Where should the state draw that line? Should the state judge the worthiness of crops based on water use? Nutritional value? Profit per acre-foot of water used? Is broccoli acceptable, but not wine grapes? How do we account for the tremendous waterfowl habitat created by rice fields?
Later, he concluded:
This drought has the power to divide us, but it may also bring us together. A 25 percent cutback is not too much to ask in a state where overwatering is often the biggest problem plaguing lawns.

We don’t use the same kinds of phones or drive the same kinds of cars as we did a generation ago. Why shouldn’t we also modernize our landscapes?
However, the headline reads, "California should stretch urban supplies before cutting water to farms," which makes it appear that water to farms has yet to be cut at all. This didn't sit well with state Natural Resources Agency secretary John Laird, who asserted the headline didn't reflect the spirit of what Cowin wrote.

"That wasn't the message at all," Laird told about 300 people in a Sacramento auditorium. The forum was also watched online by an estimated 1,000 people, including me.

Laird cited the headline as an example of finger-pointing that's gone on since Gov. Jerry Brown issued his drought-related executive order last week.
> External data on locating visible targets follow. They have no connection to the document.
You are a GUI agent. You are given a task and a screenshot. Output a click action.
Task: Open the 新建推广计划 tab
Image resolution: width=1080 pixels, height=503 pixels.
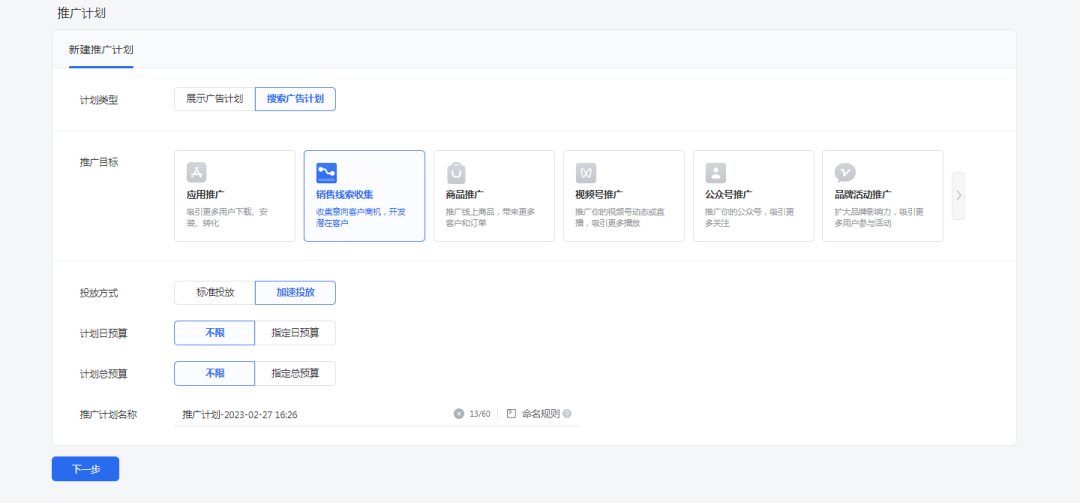pyautogui.click(x=101, y=50)
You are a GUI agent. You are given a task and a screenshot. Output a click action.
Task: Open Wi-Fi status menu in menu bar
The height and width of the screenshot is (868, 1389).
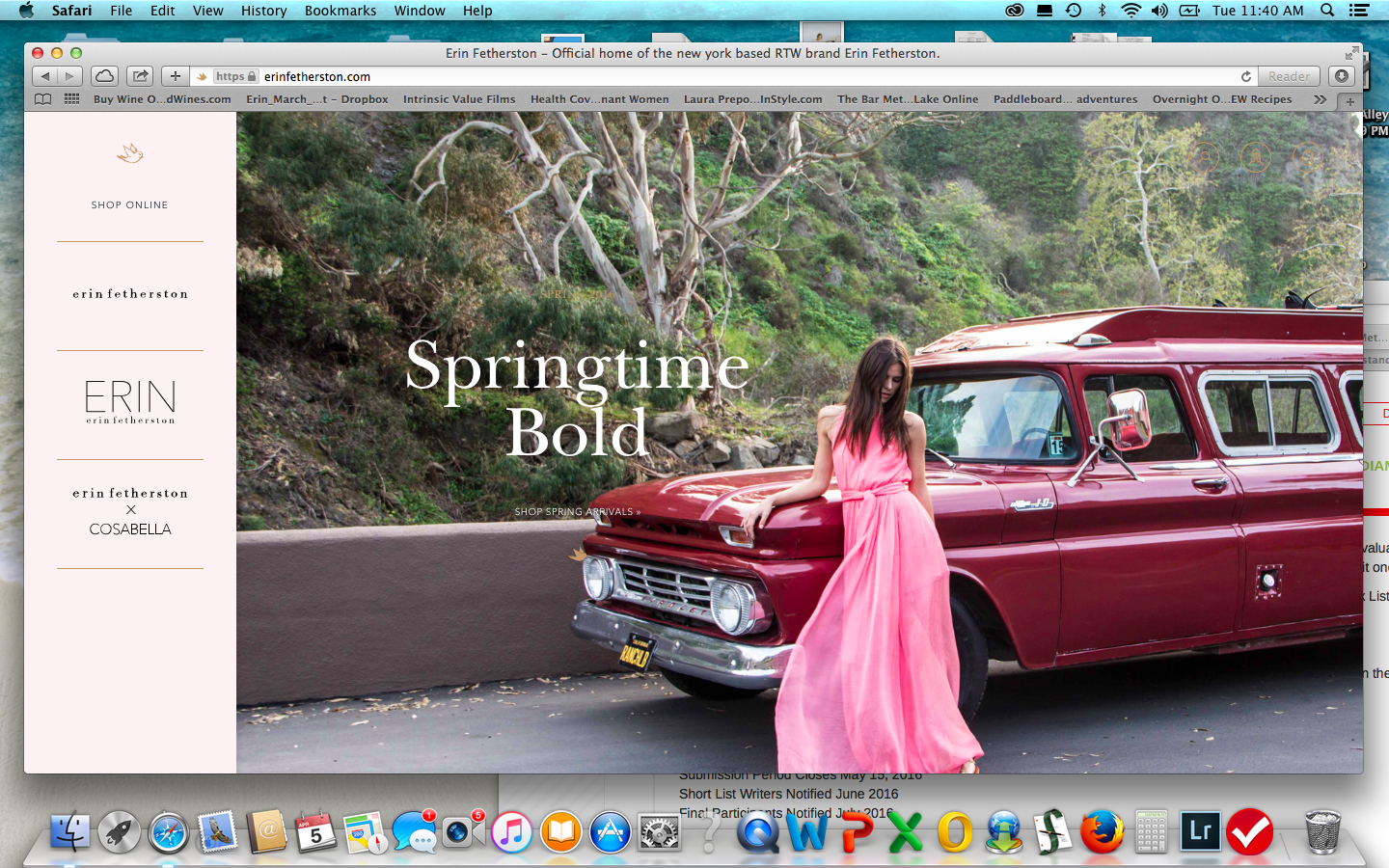pyautogui.click(x=1130, y=11)
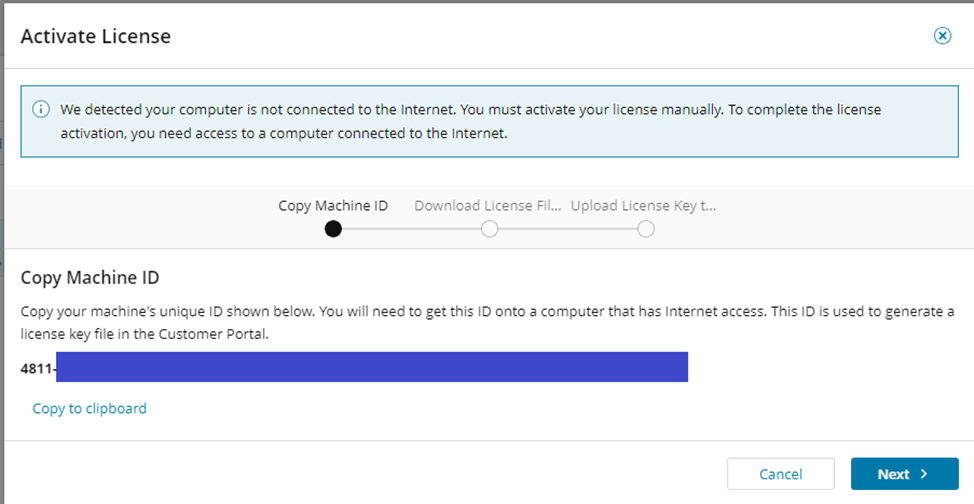Close the Activate License dialog

pyautogui.click(x=942, y=36)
"Unfortunately, some of the first blushes from some people have been to look at somebody else," said Laird, who also mentioned comments on Facebook and other social media.

Much of the finger-pointing has been coming from a traditional news media whose duty in a crisis is to disseminate accurate information that people can rely on to help them withstand the crisis. Some outlets have instead used the drought to advance an agenda of punishing farmers, who tend to be more conservative and vote differently than their urban brethren. And they wonder why the public's trust in the traditional news media is at an all-time low.